**EXERCISE AIM**: Only an exact copy of the entries will serve as the answer.

**RECORD EXCERPTS**:

———

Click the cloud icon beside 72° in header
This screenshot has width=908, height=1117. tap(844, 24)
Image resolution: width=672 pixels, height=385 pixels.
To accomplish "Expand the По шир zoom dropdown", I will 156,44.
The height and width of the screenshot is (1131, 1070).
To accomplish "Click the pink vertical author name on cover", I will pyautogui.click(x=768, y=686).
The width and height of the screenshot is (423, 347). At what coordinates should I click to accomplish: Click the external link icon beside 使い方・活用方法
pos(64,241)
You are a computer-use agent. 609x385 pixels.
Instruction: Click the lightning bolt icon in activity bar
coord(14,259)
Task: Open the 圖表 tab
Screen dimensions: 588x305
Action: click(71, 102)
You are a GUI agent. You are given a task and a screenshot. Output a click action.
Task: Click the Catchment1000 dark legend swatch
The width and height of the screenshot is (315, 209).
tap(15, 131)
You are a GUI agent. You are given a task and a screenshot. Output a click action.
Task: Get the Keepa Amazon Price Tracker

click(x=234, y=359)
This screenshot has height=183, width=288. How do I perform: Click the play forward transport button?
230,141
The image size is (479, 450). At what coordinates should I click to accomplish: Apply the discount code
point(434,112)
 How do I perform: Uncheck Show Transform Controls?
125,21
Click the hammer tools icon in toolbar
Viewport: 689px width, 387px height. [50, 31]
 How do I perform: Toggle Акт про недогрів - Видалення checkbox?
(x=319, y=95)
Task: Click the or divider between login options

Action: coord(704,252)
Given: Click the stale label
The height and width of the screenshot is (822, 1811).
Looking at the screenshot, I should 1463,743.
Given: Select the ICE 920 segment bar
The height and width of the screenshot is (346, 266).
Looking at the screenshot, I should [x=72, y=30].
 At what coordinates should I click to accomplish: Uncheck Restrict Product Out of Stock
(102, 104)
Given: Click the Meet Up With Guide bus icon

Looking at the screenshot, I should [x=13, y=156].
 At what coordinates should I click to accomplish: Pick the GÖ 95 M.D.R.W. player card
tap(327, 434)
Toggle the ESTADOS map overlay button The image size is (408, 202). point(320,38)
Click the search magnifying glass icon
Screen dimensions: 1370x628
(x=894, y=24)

———

**TASK OUTPUT**:
Click the cloud icon beside 72° in header
This screenshot has width=908, height=1117. tap(844, 24)
Image resolution: width=672 pixels, height=385 pixels.
To accomplish "Expand the По шир zoom dropdown", I will 156,44.
The height and width of the screenshot is (1131, 1070).
To accomplish "Click the pink vertical author name on cover", I will pyautogui.click(x=768, y=686).
The width and height of the screenshot is (423, 347). At what coordinates should I click to accomplish: Click the external link icon beside 使い方・活用方法
pos(64,241)
You are a computer-use agent. 609x385 pixels.
Instruction: Click the lightning bolt icon in activity bar
coord(14,259)
Task: Open the 圖表 tab
Screen dimensions: 588x305
Action: click(71, 102)
You are a GUI agent. You are given a task and a screenshot. Output a click action.
Task: Click the Catchment1000 dark legend swatch
The width and height of the screenshot is (315, 209).
tap(15, 131)
You are a GUI agent. You are given a task and a screenshot. Output a click action.
Task: Get the Keepa Amazon Price Tracker

click(x=234, y=359)
This screenshot has height=183, width=288. How do I perform: Click the play forward transport button?
230,141
The image size is (479, 450). At what coordinates should I click to accomplish: Apply the discount code
point(434,112)
 How do I perform: Uncheck Show Transform Controls?
125,21
Click the hammer tools icon in toolbar
Viewport: 689px width, 387px height. [50, 31]
 How do I perform: Toggle Акт про недогрів - Видалення checkbox?
(x=319, y=95)
Task: Click the or divider between login options

Action: coord(704,252)
Given: Click the stale label
The height and width of the screenshot is (822, 1811).
Looking at the screenshot, I should 1463,743.
Given: Select the ICE 920 segment bar
The height and width of the screenshot is (346, 266).
Looking at the screenshot, I should [x=72, y=30].
 At what coordinates should I click to accomplish: Uncheck Restrict Product Out of Stock
(102, 104)
Given: Click the Meet Up With Guide bus icon

Looking at the screenshot, I should [x=13, y=156].
 At what coordinates should I click to accomplish: Pick the GÖ 95 M.D.R.W. player card
tap(327, 434)
Toggle the ESTADOS map overlay button The image size is (408, 202). point(320,38)
Click the search magnifying glass icon
Screen dimensions: 1370x628
(x=894, y=24)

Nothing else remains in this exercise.